Comments (20)
On 2/01/2013, at 9:58 AM, jahrome [email protected] wrote:
Sounds not convenient to implement but it would be nice to forward server response to client on the fly to prevent streaming issues (ex: on youtube, have to download full video to start playing).
This is definitely on the cards. As you say, it's not easy to implement, and it also doesn't quite fit with the intercept-modify-continue paradigm that mitmproxy uses. So, you would have to be able to tag some requests for streaming, and some not. It's a feature for a few versions down the track. I'll leave this issue open till then.
Aldo
Aldo Cortesi
blog: http://corte.si
twitter: @cortesi
work: www.nullcube.com
+64 210 718 900
from mitmproxy.
Depending on complexity and time required, I could potentially contribute this feature.
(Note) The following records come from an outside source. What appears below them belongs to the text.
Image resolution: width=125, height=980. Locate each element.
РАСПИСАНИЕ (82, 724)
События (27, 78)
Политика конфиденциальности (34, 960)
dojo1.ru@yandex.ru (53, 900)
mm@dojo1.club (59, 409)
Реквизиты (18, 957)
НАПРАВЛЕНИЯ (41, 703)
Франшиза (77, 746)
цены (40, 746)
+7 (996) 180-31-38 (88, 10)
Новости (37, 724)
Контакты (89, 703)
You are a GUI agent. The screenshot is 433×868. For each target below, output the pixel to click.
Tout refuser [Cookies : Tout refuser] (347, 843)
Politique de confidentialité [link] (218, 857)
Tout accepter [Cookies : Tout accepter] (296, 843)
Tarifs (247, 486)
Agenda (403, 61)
For my use case not having this is a deal breaker. Any suggestions on how to approach the problem? (I've done a fair amount of Python dev but only have a passing familiarity with how libmproxy is structured.)
The scenario I'm looking at is that I want to use mitmproxy to strip off the SSL before hitting an upstream forward proxy (which does content filtering). But for general use, having large files not stream is a bad experience for the user. My thought is that you'd want to be able to take certain requests (I would start by using Content-Type as the most obvious indication) and set those to stream. And if that means that there is some other functionality that has to be skipped in order to stream those, that would probably be acceptable (I'm not sure what the impact would be on the overall request/response flow if streaming, but I assume it might mess with a few things).
from mitmproxy.
Hi @bradleypeabody,
hard to say how difficult this actually is. For a first simple version, I'd start with the following:
- Implement
libmproxy.protocol.http.HTTPResponse.from_stream(include_content=False)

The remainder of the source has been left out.